Außerdem ist es an dieser Stelle extrem wichtig sich klar zu machen, auf welches Szenario man sich eigentlich vorbereitet. In einer BIA für IT-Umgebungen ist es relativ einfach sich Szenarien eines Totalausfalls vorzustellen: z.B. Verschlüsselung aller Systeme mit Ransomware. In der OT muss man sich dabei immer fragen: „betrifft dieses Szenario wirklich alle meine Systeme?“. Ob eine Ransomware in einer OT-Umgebung wirklich alle Steuerungen und smarten Feldgeräte mitverschlüsselt ist stark zu bezweifeln. Eine Wiederherstellung der Feldebene ist in diesem Fall also vielleicht gar nicht nötig. Beim Szenario eines Stromausfalls sieht der Wiederanlauf wiederum anders aus: hier kann davon ausgegangen werden, dass die Systeme zwar wieder in Betrieb genommen werden müssen, aber keine Daten wiederhergestellt werden müssen.

Es lohnt sich in der OT also umso mehr, die Wiederanlaufreihenfolge so flexibel zu gestalten, dass sie für verschiedene Notfallszenarien passend ist.

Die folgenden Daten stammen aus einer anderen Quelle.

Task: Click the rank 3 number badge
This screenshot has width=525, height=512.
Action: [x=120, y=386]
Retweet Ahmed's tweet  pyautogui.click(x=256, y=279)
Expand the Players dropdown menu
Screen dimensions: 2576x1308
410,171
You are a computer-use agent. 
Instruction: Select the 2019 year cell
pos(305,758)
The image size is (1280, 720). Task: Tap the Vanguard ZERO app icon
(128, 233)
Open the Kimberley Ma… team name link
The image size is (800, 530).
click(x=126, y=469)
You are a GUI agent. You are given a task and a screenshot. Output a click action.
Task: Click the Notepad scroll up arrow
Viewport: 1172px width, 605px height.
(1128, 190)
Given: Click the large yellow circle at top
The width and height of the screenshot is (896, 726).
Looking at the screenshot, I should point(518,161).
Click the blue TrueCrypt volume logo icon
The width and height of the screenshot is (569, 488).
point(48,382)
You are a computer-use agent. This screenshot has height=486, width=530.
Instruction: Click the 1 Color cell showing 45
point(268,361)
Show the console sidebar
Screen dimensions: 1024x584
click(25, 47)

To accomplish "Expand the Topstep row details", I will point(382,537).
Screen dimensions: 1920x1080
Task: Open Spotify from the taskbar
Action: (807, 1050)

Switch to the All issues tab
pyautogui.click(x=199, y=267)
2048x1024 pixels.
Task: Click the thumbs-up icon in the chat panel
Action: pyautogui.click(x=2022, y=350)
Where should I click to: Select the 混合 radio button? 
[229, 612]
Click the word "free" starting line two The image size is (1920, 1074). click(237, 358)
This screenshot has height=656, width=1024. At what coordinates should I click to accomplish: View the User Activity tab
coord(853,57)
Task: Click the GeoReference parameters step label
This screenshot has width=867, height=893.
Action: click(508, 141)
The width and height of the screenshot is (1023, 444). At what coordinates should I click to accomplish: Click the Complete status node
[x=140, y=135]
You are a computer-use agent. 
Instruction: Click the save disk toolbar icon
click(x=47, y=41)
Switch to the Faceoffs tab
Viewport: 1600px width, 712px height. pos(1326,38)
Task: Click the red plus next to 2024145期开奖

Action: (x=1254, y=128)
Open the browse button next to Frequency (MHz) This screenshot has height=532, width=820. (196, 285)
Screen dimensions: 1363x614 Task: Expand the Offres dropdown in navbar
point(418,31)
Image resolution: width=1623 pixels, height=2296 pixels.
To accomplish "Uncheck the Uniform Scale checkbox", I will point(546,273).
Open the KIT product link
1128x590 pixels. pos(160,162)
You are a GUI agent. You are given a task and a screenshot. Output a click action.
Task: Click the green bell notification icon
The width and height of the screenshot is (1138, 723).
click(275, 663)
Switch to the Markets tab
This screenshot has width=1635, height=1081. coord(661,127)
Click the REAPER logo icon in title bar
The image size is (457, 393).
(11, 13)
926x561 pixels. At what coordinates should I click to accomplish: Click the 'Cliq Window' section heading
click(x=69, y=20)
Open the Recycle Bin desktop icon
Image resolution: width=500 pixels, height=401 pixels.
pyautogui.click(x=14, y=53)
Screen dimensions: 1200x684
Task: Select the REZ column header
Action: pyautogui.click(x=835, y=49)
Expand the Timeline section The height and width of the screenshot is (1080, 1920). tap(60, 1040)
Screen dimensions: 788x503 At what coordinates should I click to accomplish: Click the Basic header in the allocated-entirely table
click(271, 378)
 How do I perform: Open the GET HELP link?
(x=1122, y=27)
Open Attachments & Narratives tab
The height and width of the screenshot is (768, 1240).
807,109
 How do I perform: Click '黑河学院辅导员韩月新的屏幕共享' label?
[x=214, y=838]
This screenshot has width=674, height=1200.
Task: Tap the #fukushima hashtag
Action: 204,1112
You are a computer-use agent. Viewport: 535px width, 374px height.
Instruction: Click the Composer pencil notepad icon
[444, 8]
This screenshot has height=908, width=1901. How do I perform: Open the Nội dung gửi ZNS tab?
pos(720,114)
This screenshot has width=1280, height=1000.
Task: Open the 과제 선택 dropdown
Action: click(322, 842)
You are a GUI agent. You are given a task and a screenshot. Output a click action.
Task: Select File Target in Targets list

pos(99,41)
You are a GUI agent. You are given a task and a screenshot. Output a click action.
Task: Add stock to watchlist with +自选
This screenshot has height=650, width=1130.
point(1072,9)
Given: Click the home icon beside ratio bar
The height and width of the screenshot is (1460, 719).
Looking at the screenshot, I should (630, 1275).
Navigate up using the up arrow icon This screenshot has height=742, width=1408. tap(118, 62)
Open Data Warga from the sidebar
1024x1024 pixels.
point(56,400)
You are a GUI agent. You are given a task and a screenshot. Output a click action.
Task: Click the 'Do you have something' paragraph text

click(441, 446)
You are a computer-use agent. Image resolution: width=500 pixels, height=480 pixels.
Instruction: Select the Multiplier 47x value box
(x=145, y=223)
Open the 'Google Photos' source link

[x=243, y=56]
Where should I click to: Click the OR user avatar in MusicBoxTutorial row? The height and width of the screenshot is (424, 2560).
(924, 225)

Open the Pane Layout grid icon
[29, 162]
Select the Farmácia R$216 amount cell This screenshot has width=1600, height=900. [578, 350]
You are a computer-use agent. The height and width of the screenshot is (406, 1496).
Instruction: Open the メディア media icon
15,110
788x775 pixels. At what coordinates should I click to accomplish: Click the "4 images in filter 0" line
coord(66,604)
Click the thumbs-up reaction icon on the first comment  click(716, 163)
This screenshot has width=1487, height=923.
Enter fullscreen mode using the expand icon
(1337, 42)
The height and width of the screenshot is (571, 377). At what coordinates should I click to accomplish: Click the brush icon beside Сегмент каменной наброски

Wer führt den Wiederanlauf eigentlich durch?

Bei OT-Systemen ist die Antwort auf diese Frage oft schnell klar: Der Systemhersteller muss das machen, schließlich hat man einen Wartungsvertrag mit einer festgelegten Reaktionszeit.

Das ist gut so! Nach der BIA sollte man als erstes prüfen, ob die RTO sich mit dieser Reaktionszeit deckt. Aber aufgepasst: Reaktionszeit bedeutet nicht, dass nach dieser Zeit das System auch wiederhergestellt ist! Stattdessen sollte man mit dem Systemhersteller in den Dialog gehen und sicherstellen, dass die RTOs bei der Wiederherstellung eingehalten werden können.

Hinzukommt, dass man in einem Notfallszenario ja meist Systeme verschiedener Hersteller wiederherstellen muss. D.h. verschiedene Teams von verschiedenen Herstellern müssen sich abstimmen und ihre Abhängigkeiten voneinander beachten!

Zusammenfassung

Wie in kaum einer anderen Disziplin der Informationssicherheit unterscheidet sich die Notfallvorsorge für eine OT Umgebung drastisch von derjenigen einer IT-Umgebung. Bei der Durchführung einer BIA sollte auf die folgenden Aspekte geachtet werden:

· Das „Untragbarkeitsniveau“ ist in der OT oft schwieriger zu bestimmen. Und es sollte auf keinen Fall sofort festgelegt werden, dass „Anlage aus“ gleich „untragbar“ bedeutet.

· Es gibt diejenigen Komponenten, die vor dem Wiederanlauf der Anlage wiederhergestellt sein müssen; und es gibt diejenigen Komponenten, die erst später wiederhergestellt werden können. Dies beeinflusst die RTO massiv.

· Die Abhängigkeitsanalyse von OT-Komponenten fällt oft leichter. Dafür darf man die Abhängigkeiten der Prozesse aber nicht vernachlässigen!

· Die Wiederanlaufreihenfolge sollte modular und flexibel für verschiedenen Szenarien gestaltet werden. Z.B. ist nicht immer eine Wiederherstellung aller Systeme erforderlich.

· Es sollte festgelegt werden, wer die Wiederherstellung welches Systems durchführt. Oft ist man auf die Hilfe von Systemherstellern angewiesen.